The term “distributed chemistry collaborations” arises, partly, from a recent paper. But one might say that the idea of distributed collaborations is already here. Chemists have been collaborating in variety of ways, though many of these collaborations are small and focused (say between two or three people).
I get the feeling that Matthew is talking about larger collaborations, something on the lines of the CombiUgi project or the ONS Challenge. I think there are a number of factors that might explain why we don’t see more such large, distributed chemistry collaborations.
First, there is the issue of IP and credit. How will it get apportioned? If each collaborator is providing a specific set of skills, I can see it being relatively simple. But then it also sounds like pretty much any current collaboration. What happens when multiple people are synthesizing different compounds? And you have multiple people doing assays? How is work dividied? How is credit received? And are large, loosely managed groups even efficient? Of course, one could compare the scenario to many large Open Source projects and their management issues.

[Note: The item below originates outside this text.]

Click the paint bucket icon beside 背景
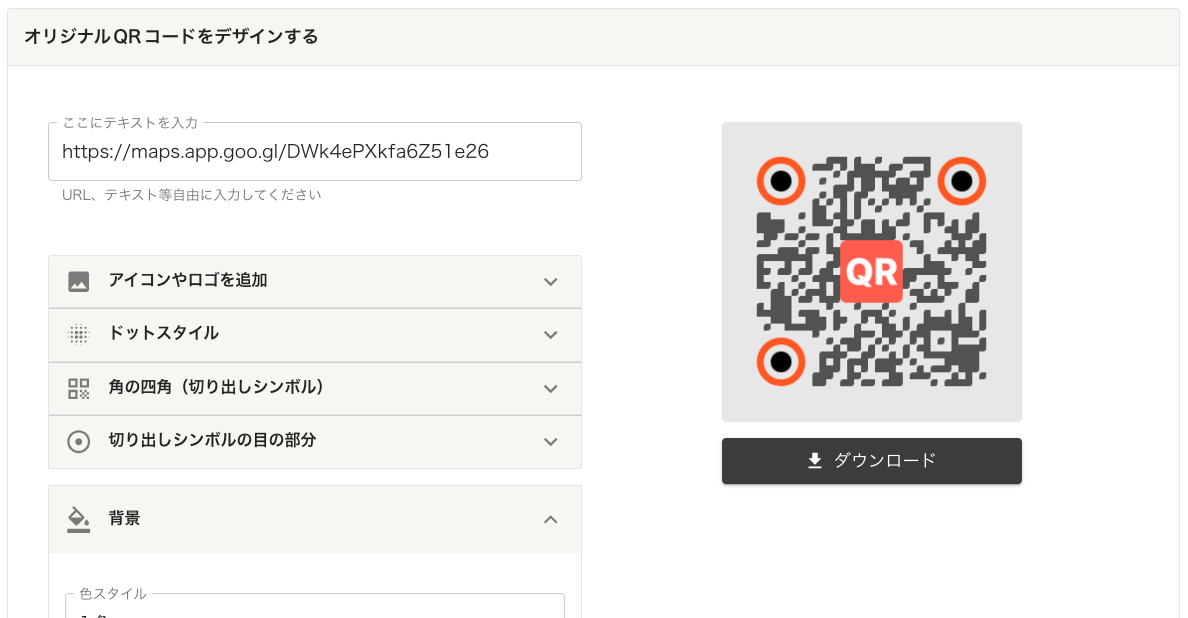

Second, I think data sharing tools are a factor. How do collaborations (especially those without an informatics component) efficiently share information? Probably Excel – but there are a number of efforts such as CDD and ChemSpider which are making it much easier for chemists to share chemical information.
A third factor that is somewhat related to the previous point is that academic chemistry has somewhat ignored the informatics aspects of chemistry (both as infrastructure topic as well as a research area). I think this is partly related to the scale of academic chemistry. Certainly, many topics in chemical research do not require informatics capabilities (compared to say ab initio computational capabilities). But there are a number of areas, such as the type that Matthew notes, that can greatly benefit from an efficient informatics infrastructure. I certainly won’t say that it’s all there and ready to use – but I think it’s important cheminformatics plays a role. In this sense, one could say that there would be many more distributed collaborations, if the chemists knew that there was an infrastructure that could help their efforts. I will also note that it’s not just about infrastructure – while important, it’s also pretty straightforward IT (given some domain knowledge). I do think that there is a lot more to cheminformatics than just setting up databases, that can support bench chemistry efforts. Industry realizes this. Academia hasn’t so much (at least yet).
Which leads me to the fourth factor, which is social. Maybe the reason for the lack of such collaborations is there chemists just don’t have a good way of getting the word out they are available and/or interested. Certainly, things like FriendFeed are a venue for things like this to happen, but given that most academic chemists are conservative, it may take time for this to pick up speed.